ЗАПАХ ВАРЕНЬЯ

Я сидел позади мамы за высоким кухонным столом и нюхал влажный душистый пар, поднимавшийся от большого алюминиевого таза. Большой деревянной ложкой мама снимала розовую пенку и постукивала по краю щербатой миски, сбивая ее. Время от времени я сползал с шаткой высокой табуретки, подкрадывался к миске и съедал пенку, вымазывая ее хлебной, запасенной заранее коркой.
Мне хотелось, чтобы пенки было побольше, и я канючил: «мама, а вон в том углу сними…и еще… а вот опять!»
Жене трудно стоять у плиты, она сортировала ягоды сидя. Не очень крупные, но темные и душистые, как нельзя лучше они подходили для варенья. Варенье у жены получается вкусное, с плотными, как будто живыми, свежими ягодами. Почти точно такое же, как у мамы. А может быть, и лучше.
Я поднял большой таз и поставил на песок, покрыв его газетой.
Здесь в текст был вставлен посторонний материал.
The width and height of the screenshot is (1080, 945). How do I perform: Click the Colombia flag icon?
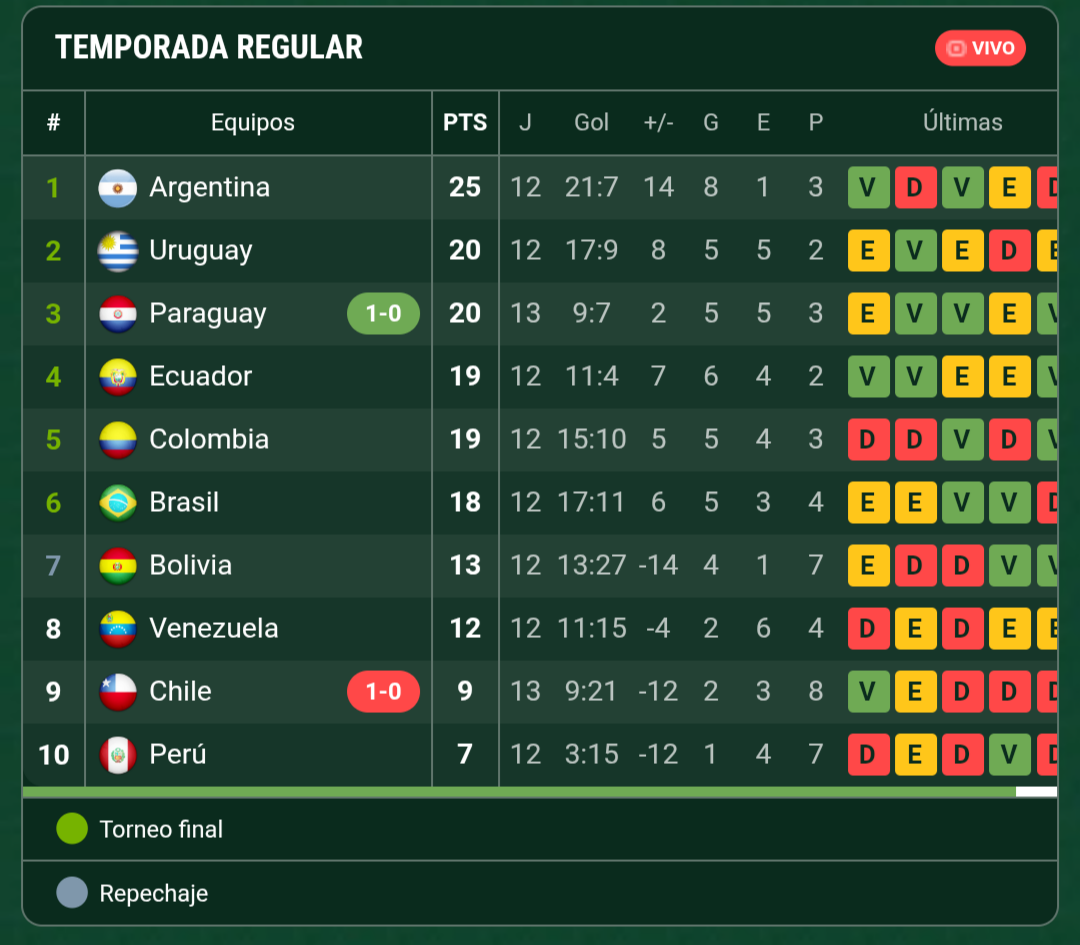point(118,440)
Впереди мерцало и поплескивалось море, я шагнул в него, стягивая на ходу несвежую футболку. Лицом вниз плыть было покойно и тихо, воздух тихо булькал в трубке. Вдыхая воздух, я отчетливо ощущал запах пенки и неведомых цветущих кустов. Перед глазами, избегая черных шевелящихся игол морских ежей, мелко суетились разноцветные рыбки. Коралловые, тоже разноцветные ветки, покрытые блестящей живой слизью, не шевелились в движении морских струй. Прикоснувшись к ним, можно почувствовать неожиданно каменную твердость, а приглядевшись, можно заметить, как через микроскопические устьица, равномерно покрывающие поверхность кораллов, высовываются крошечные не то червячки, не то глазки, осматриваются-обнюхиваются и дружно, как по команде взводного командира — доблестного капитана вооруженных сил Ищенко, — прячутся назад, в скользко-бархатистую темноту.
Я поднял таз и поставил его на подоконник.
За окном солнце плавило асфальт. От асфальта поднималось осязаемо душное марево. Море незримо плескалось за спиной, густой запах варенья напоминал об экзаменах, о тополином пухе, поджигаемом вдоль обочин увлеченными пацанами.
Крупный мясистый фиолетово-красный цветок упал с дерева прямо передо мной.
Я шагнул в сторону с тропы и сразу утонул в ягельнике почти по колено. Тяжелый мешок, лежащий на рюкзаке, неумолимо тянул вниз. Сделать шаг вперед было почти невозможно, потому что в сизом ягеле прятались ветви и стволы давно упавших деревьев, а кое где почти к поверхности поднимались обломки дикого камня. Я со вздохом стащил с себя мешок и, кряхтя, выбрался назад, на узкую звериную тропу.
Не стоило и пытаться срезать петлю. Но пока не попробуешь, ни за что не догадаешься.
За плоскогорьем, далеко позади, облака подсвечивало снизу неяркое отраженное сияние Байкала. Тихо шелестела вокруг мошка, иногда в слепой жажде крови ничтожные тельца бились о надетый на голову полиэтиленовый мешок, как будто начинал моросить дождь. Подпухшими губами прямо через густой самодельный накомарник я сжимал окурок и время от времени заново прикуривал тухнущую сигарету.
Кислорода не хватало даже костру.
Полосатый бурундучок неторопливо и бесстрашно проследовал мимо меня по своим делам.
Я перевернулся на спину, снял маску и трубку, прикрыл глаза от слепящего египетского солнца и с наслаждением вдыхал чуть солоноватый, но узнаваемый аромат пенки клубничного варенья. Жена на лежаке, под тростниковым зонтом помахала мне рукой.
Мне жаль было маму, которая никогда не видела этого солнца в иссиня-фиолетовой вышине… склонившись над плитой, она там, в вечном далеке, помешивала густую массу и заботилась о нас, беспокоилась о предстоящей долгой зиме. Слеза старческой сентиментальной жалости смешалась с густосоленой водой Красного моря.